Magnetic Resonance Imaging (MRI) is an image modality highly susceptible to performance degradation due to subject motion. Artefacts caused by patient movements are a critical problem in many clinical and research MRI applications (involuntary subject's movement, no-collaborative patients affected by disease with tremor, fetal MRI). The result is a loss of image resolution, which prevents early diagnosis and increases the costs and time of healthcare due to repeated examinations.
This project proposes a novel high speed real-time prospective motion correction technique based on modern Deep Learning (DL) methods which provide a potential avenue for dramatically reducing the computation time and improving the convergence of retrospective motion correction overcoming the limits of the current state-of-the-art prospective methods.
Exploiting cutting-edge developments from the field of experimental high energy physics that allow to run sophisticated algorithms for reconstruction and inference of complex data at speeds much faster than the typical acquisition time of MRI sequences, and the know-how in developing and training innovative deep neural network (DNN) models in both foundamental and applied physics in medical imaging, the technique we propose has the potential to outclass current state-of-the-art motion correction methods with ground-breaking advancement in the clinical diagnostic based on MRI.
Innovative DNNs for motion correction in MRI will be developed using publicly available datasets.
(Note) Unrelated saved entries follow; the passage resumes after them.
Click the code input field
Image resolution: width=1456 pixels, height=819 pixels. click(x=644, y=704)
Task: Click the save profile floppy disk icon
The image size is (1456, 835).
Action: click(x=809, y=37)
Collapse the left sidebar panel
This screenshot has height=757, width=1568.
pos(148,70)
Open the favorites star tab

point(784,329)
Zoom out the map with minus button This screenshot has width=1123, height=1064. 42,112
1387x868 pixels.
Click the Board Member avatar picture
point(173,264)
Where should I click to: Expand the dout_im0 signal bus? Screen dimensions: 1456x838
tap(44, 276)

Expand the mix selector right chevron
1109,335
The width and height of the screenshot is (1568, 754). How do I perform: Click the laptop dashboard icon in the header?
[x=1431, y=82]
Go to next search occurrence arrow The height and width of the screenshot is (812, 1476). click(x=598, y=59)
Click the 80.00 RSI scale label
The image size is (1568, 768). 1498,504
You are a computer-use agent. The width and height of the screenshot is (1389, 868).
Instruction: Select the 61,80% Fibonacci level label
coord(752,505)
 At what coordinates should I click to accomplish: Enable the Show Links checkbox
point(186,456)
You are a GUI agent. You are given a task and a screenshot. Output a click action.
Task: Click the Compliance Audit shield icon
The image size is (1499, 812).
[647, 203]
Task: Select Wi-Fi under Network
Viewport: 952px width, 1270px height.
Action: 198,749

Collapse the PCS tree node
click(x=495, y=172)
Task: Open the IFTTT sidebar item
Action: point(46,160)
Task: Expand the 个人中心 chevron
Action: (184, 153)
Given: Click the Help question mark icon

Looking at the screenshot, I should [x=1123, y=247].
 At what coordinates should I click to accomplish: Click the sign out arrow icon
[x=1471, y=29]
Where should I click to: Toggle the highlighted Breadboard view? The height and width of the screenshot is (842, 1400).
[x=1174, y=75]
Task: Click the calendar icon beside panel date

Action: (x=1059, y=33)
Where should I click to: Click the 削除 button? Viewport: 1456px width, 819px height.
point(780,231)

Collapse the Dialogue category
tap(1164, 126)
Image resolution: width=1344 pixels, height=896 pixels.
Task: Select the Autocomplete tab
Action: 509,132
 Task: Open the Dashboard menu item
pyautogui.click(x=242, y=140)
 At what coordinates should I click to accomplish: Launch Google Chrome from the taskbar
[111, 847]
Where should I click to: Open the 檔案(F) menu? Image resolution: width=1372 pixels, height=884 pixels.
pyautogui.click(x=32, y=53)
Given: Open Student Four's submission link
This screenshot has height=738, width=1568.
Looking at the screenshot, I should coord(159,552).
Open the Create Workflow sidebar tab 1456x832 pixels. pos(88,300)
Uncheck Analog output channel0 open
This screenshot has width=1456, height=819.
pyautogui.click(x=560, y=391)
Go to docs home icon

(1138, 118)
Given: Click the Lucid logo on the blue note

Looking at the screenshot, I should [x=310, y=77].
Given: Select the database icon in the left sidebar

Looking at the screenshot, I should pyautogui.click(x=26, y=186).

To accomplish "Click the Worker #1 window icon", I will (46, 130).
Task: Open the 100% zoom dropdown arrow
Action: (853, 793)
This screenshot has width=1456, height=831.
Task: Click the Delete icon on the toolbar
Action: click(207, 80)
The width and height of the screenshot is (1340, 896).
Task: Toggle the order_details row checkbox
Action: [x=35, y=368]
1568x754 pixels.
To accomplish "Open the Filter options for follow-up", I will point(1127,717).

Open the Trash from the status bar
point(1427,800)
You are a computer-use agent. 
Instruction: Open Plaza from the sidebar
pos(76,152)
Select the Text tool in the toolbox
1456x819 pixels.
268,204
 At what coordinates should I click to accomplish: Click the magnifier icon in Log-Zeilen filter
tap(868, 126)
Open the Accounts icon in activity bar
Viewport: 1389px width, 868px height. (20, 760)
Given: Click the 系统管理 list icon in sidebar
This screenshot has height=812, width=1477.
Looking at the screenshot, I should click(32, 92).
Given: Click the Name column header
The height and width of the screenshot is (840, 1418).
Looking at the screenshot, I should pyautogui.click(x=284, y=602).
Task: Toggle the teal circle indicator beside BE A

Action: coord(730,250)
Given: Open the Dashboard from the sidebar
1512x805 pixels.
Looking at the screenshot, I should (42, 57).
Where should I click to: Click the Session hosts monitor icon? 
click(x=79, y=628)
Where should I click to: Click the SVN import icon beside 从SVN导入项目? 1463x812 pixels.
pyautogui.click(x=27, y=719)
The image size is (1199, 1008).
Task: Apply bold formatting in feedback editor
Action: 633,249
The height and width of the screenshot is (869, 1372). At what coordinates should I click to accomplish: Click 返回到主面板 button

To fulfil the tight requirements of high accuracy and low latency required by the motion correction task, we will implement DNN compressione and simplification methods developed in high energy physics. The models will be then deployed into real-time co-processors, such as Field Programmable Gate Arrays (FPGAs) and GPUs, and performances with respect the motion-correction task will be evaluated.
The success of the proposed project will generate impact at multiple levels and scales.
First and foremost, a strong impact of the project is expected in the health field, with dramatic improvement in medical diagnostics and a consequent huge benefit for the citizens. Being able to have an MRI characterized by better image quality and spatial resolution for a high level of anatomical detail means being able to notice the smallest microstructural variations in tissues that occur due to the development of pathologies thus making early diagnosis. This opens up the possibility of acting promptly with early therapies, increasing the possibility of both healing and of more effectively counteracting the development of a disease. Due to its non ionizing property MRI with improved resolution will be particularly useful in clinical trials to test new drugs effectiveness and new therapeutic treatments. Therefore, in our opinion the project could also have an impact on the pharmaceutical industries as well as a significant impact on the biomedical imaging market.
We are confident that our project, which aims to correct in real time the effects of movements in MR images and therefore increase their quality and resolution, will be able to develop fetal MRI diagnostics. Better image quality and resolution will lead to early diagnosis. With continuous technological development, in utero surgery is now a reality. Fetal surgery greatly helps to improve the long-term outcomes of babies with specific birth defects. In our opinion, the early and more precise and sensitive fetal diagnosis that will occur thanks to the real-time correction of fetal movements during MRI acquisitions will help to further develop surgical and therapeutic strategies that can be achieved in the uterus, contributing to the improvement of human health and well-being.
A positive result of the project will also affect the total time of diagnostic MRI exams, eliminating the problem of repeating the exam due to poor image quality related to patient's movement. The costs of repeating scans, rescheduling appointments, and sedating patients are high. A recent study estimates the annual operational cost impact per scanner at about hundred thousand dollars. In other words, the project impact will be to reduce scans and increase productivity. A reduction in waiting times and medical costs together with an increase in earnings in private diagnostic centers due to a more numerous daily access of patients is expected. This condition will be particularly decisive for the development of fetal MRI, which to date has shown great potential but is dramatically affected by either the problem of several times repeating MRI exams due to fetal movements or the inability to apply highly sensitive tensor diffusion diagnostics protocols. In general, fetal MRI is characterized by a lower resolution, just when this would be more necessary for a correct prenatal diagnosis due to the smaller size of the organs and tissues compared to those of an adult.
The impact of the project goes beyond the field of medical imaging alone, opening up possible applications in other sectors of applied and basic science, and industrial technology. Exploitable Technologies (ET) are a possible outcome of the project, and may result in different technological transfer actions that can be evaluated and promoted with the Technological Transfer Office of the Sapienza Università di Roma, including open sourcing or patenting the identified ET, and contacting industrial stakeholders to investigate their interest in collaborative research to further develop that technology.
Beside the trivial identification of the proposed motion-correction system for MRI based on novel artificial intelligence techniques as the main ET, the development of the project will encompass the implementation of technologies and methodologies that could likely be exploited either in the fields of other medical imaging and treatment (e.g. real-time dose monitoring in hadron and radiotherapy) or in completely different areas for applications where the real-time AI-based processing of streams of data is needed to perform control or analytics tasks. These include, for example, banking and financial services, surveillance systems, cyber security, manufacturing control and automotive.